### QUOTED PASSAGE
--- BEGIN ---

She said, in relation to the Gibraltar regulator and of course the Isle of Man regulator, ‘I think that because of the political environment and the size of the markets in those places, there is a closer relationship with the regulator, more open to discussion and there is not that climate of fear.’

Chris Rogers from the Gambling Commission said: ‘The focus for us is putting consumers in the room at these events. I accept that getting a better conversation may require the commission to act as a participant. The numbers are quite important, as both operators and consumers will outnumber participants from the regulator by a large number. The level of expertise of people in the room is quite important in the setting of expectations.

‘There will have to be an establishment of trust on both sides, with ground rules.

‘Given the level of participation we seem to see from a board and chief executive level, they seem genuinely engaged with the process.

‘So it will be a trust-building exercise. We say to the industry all the time - trial, evaluate and share.’

Dan Waugh said the industry had to recognise that there was sometimes friction between the notions of making money and being good.

‘We love this sunny upland where everybody is spending sustainable amounts but that is not necessarily where all companies are.

‘There are competing pressures in business.’

Lawrence Hanlin said the commercial pressure was a massive challenge because ‘we, like all businesses are here to make money, that’s what it is about at the end of the day however, ensuring we do this responsibly and in line with regulations creating a sustainable model.’

Mr Hagan said the ‘important thing is that there is joined-up thinking within the business, from a responsible gambling and commercial perspective, which will mean that the decisions that are made are better decisions.

‘It’s all integrated in the approach.’

Regarding the messages put across to people about gambling, Mr Hagan said: ‘It may be that you will get the responsible gambling message across to customers more effectively if it is put more creatively and positively than perhaps it is at present. Industry has been trialling and evaluating new messaging on the basis that responsible gambling messaging is for all gamblers, not just problem gamblers and needs to be more proactive, inclusive and impact focused.’

Anna Hemmings said messaging may have different impacts on different socio-economic groups and demographics.

Mr Rogers from the Gambling Commission said many parts of the industry still use a single, safer gambling message via email ‘when an algorithm pings’.

‘There are exceptions to that but I suppose it’s seeing how it works with the different segmentation groups.’

Dan Waugh referred to research that had been done and added: ‘Problem gamblers are a very small group of people.

‘So in my opinion doing mainstream mass communications that focus on problem gambling behaviours is not very efficient. We should have a strategy that says for the majority of consumers we will focus on promoting healthy consumption, it’s not going to be finger wagging and not going to be ‘‘when the fun stops’’ and all that. It’s going to be about promoting a positive message about how to gamble enjoyably.

--- END ---

### WHAT THIS TASK INVOLVES
Revise the gambling discussion by reproducing everything from "Anna Hemmings said" down to "an algorithm pings’.", with "email" changed to "text message". Rely only on the gambling discussion above.

### STORED DATA
--- BEGIN ---

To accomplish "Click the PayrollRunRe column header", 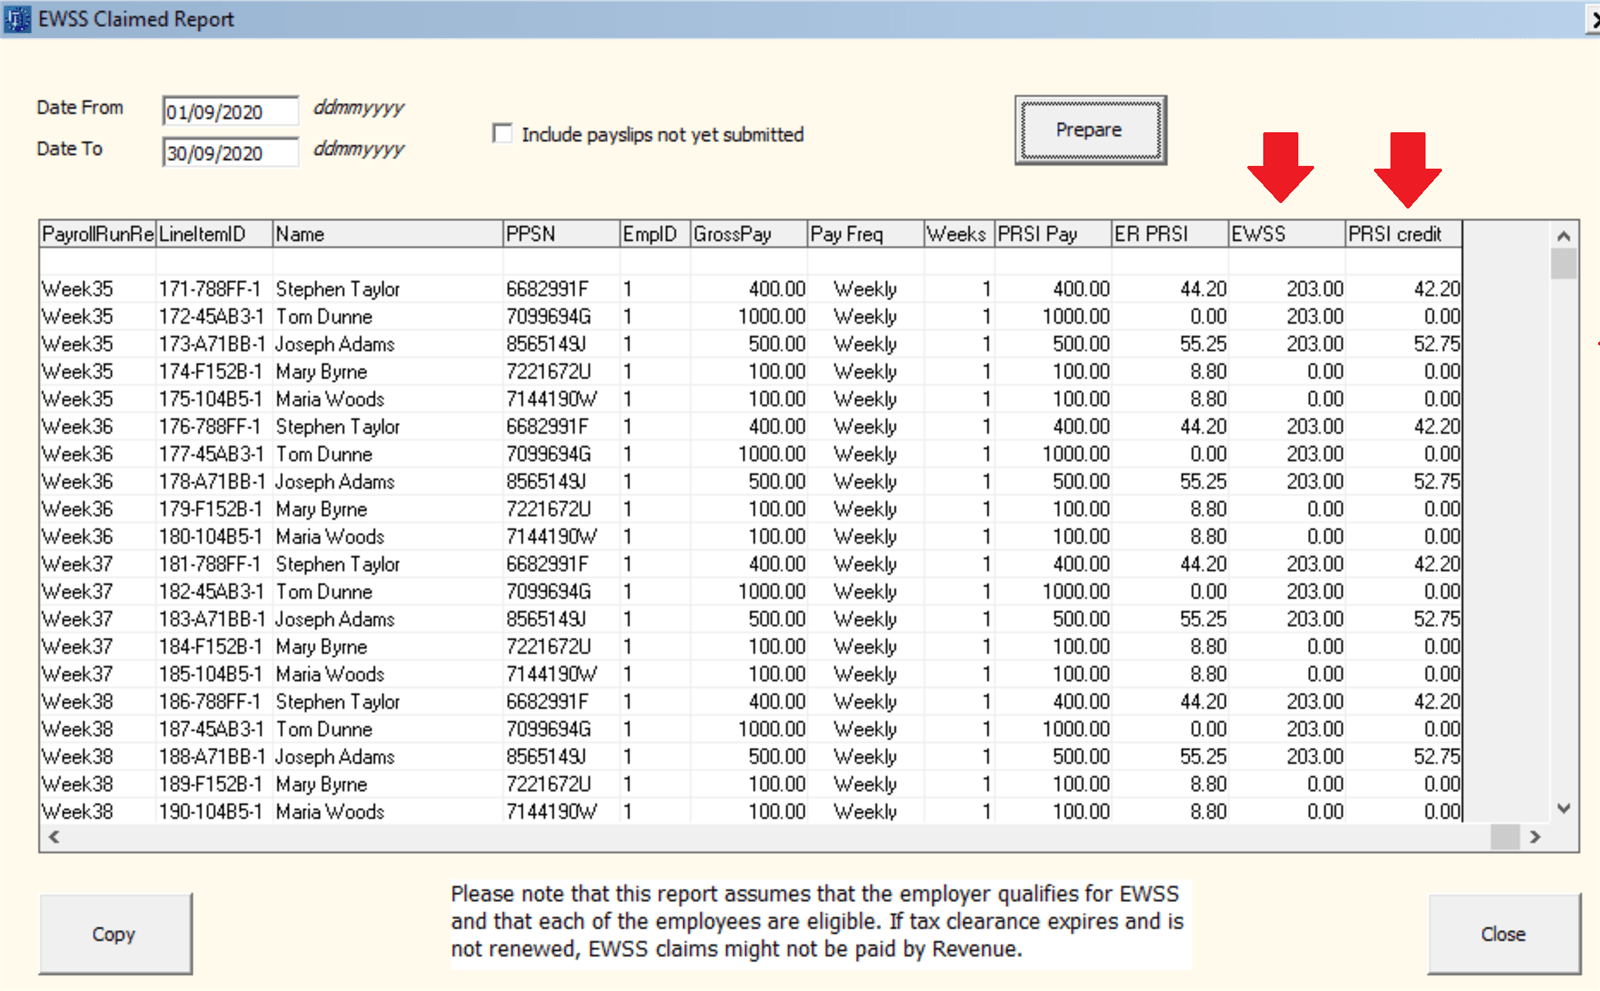I will 96,233.
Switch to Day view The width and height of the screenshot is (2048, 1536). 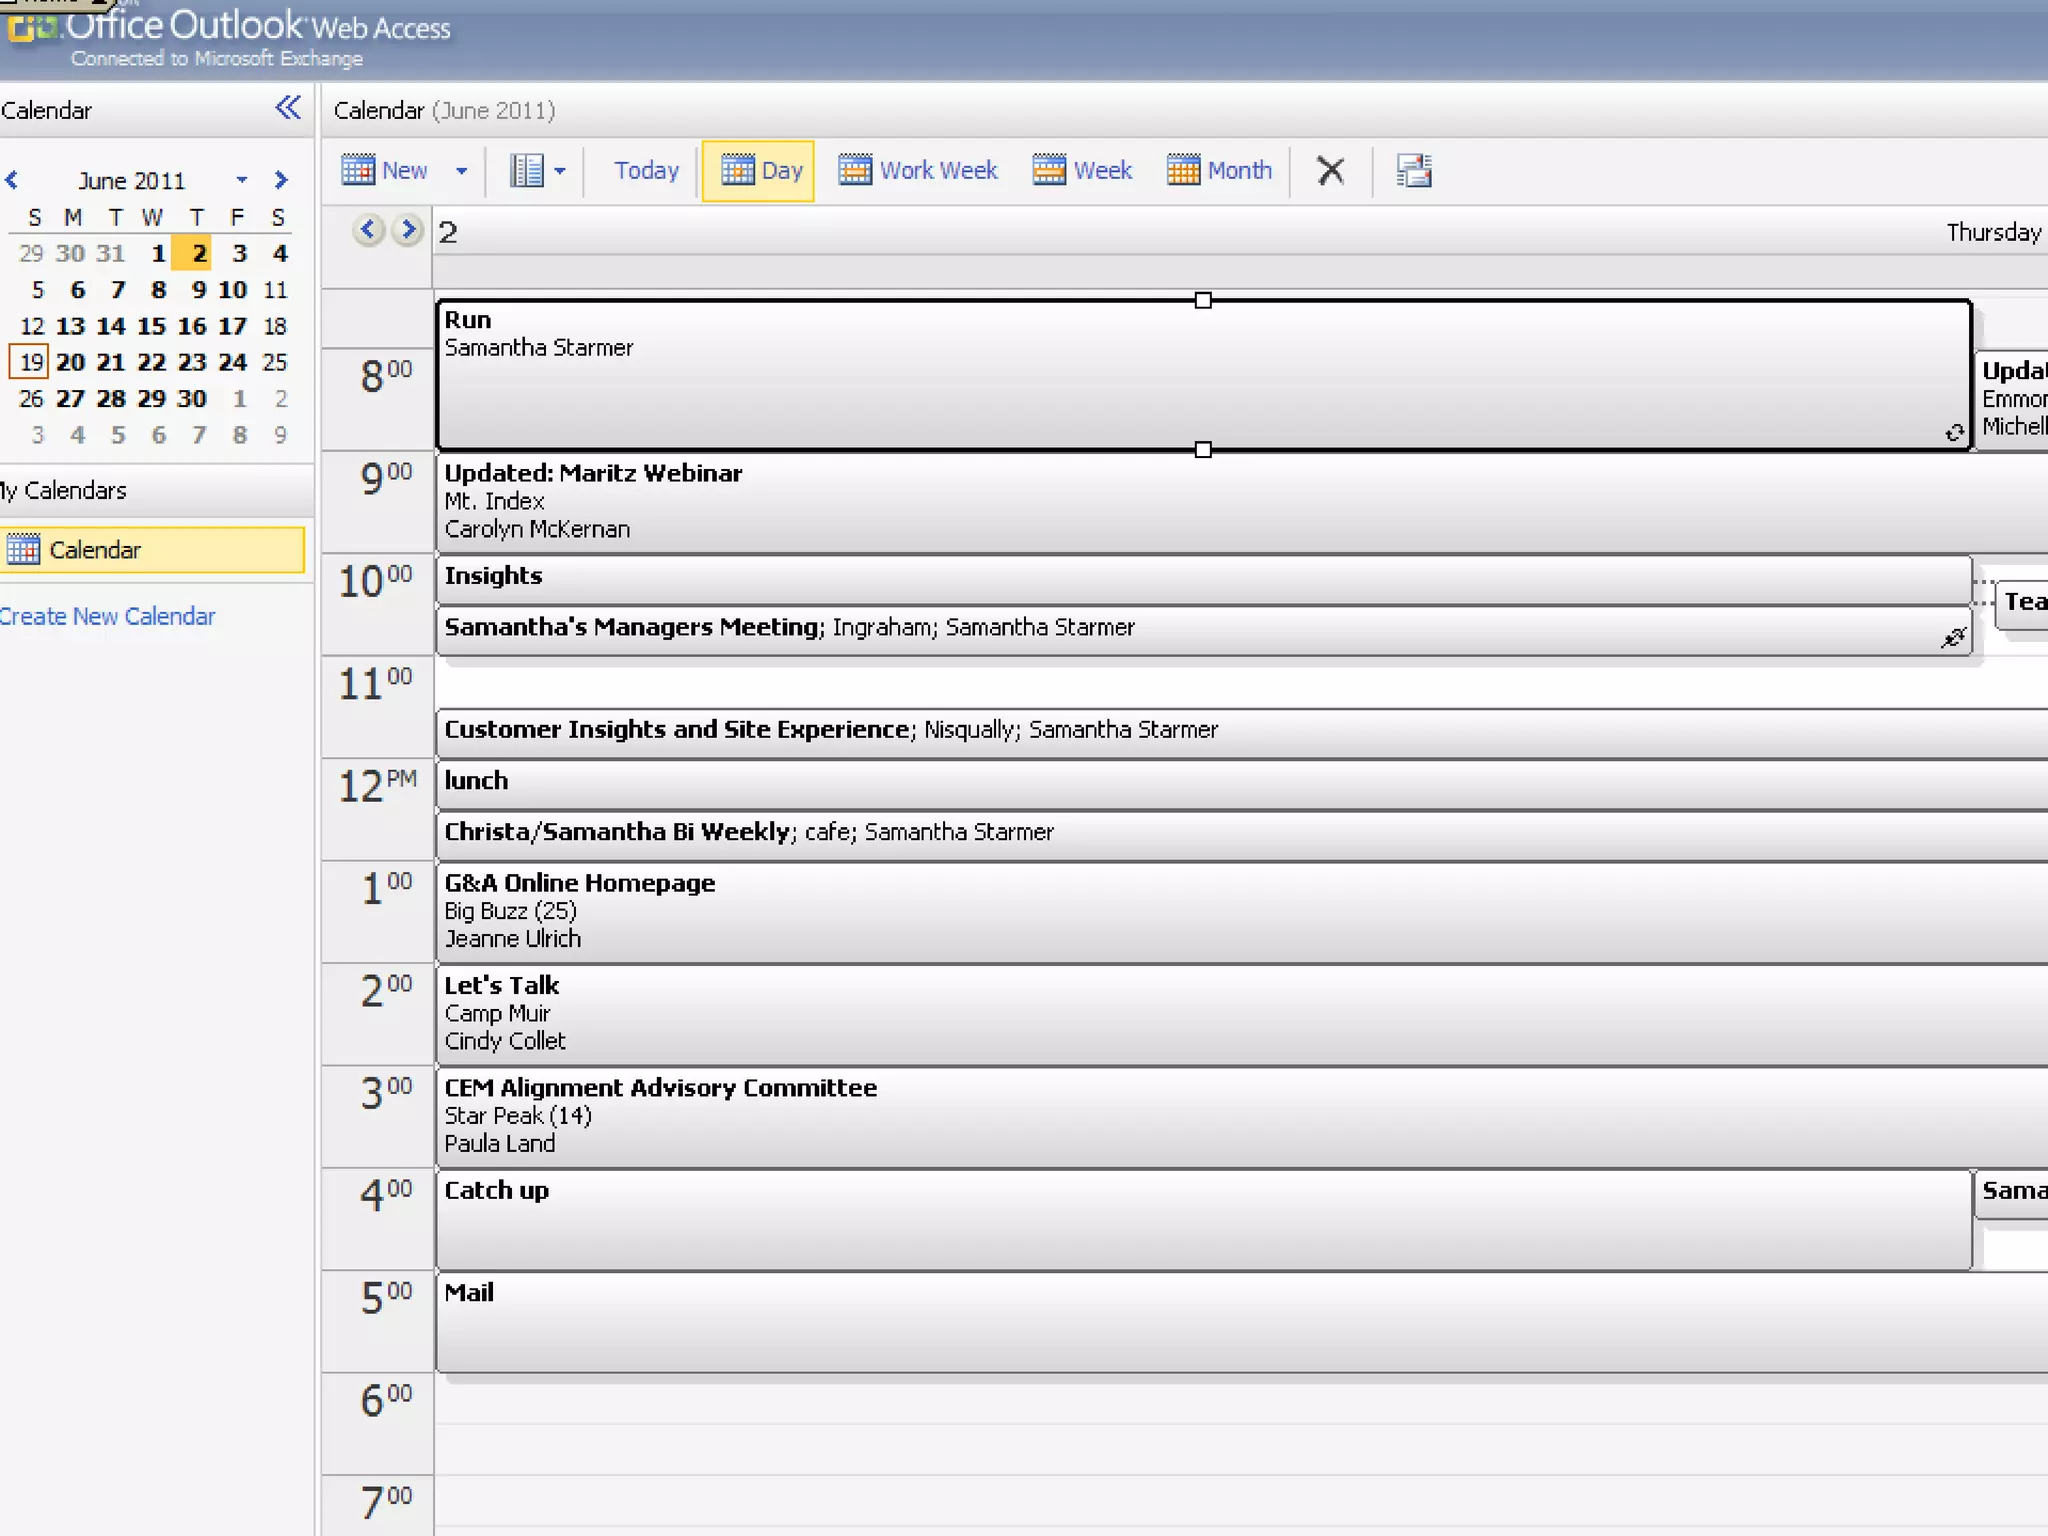(x=760, y=171)
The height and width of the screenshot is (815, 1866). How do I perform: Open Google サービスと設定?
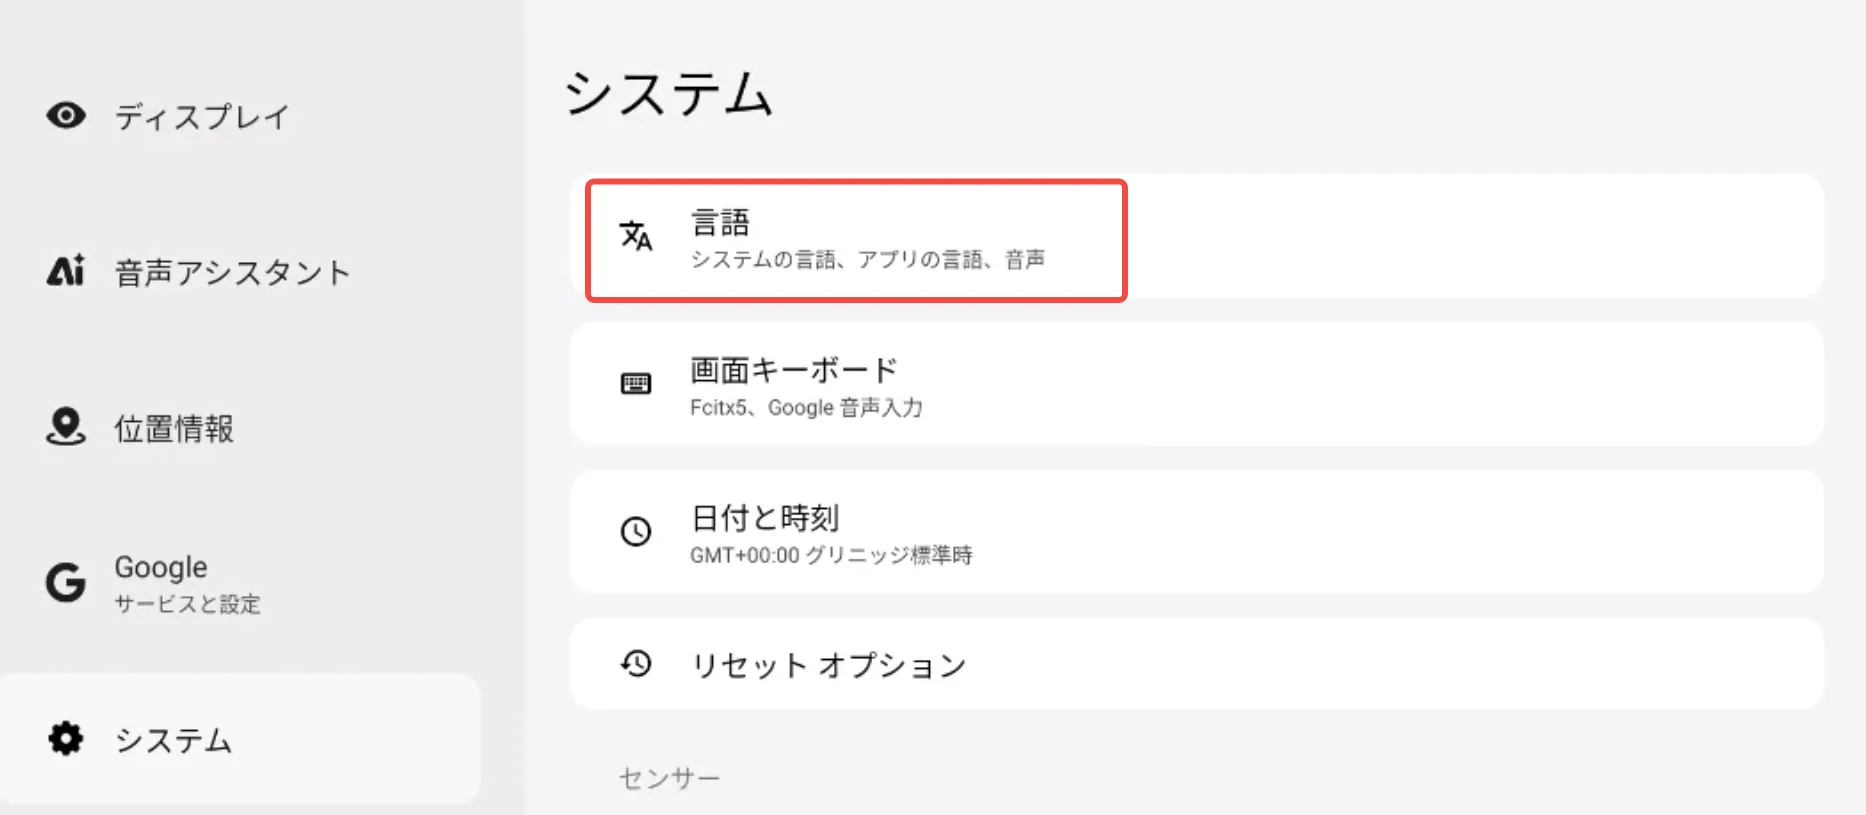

--- END ---

### RESULT
Anna Hemmings said messaging may have different impacts on different socio-economic groups and demographics.

Mr Rogers from the Gambling Commission said many parts of the industry still use a single, safer gambling message via text message ‘when an algorithm pings’.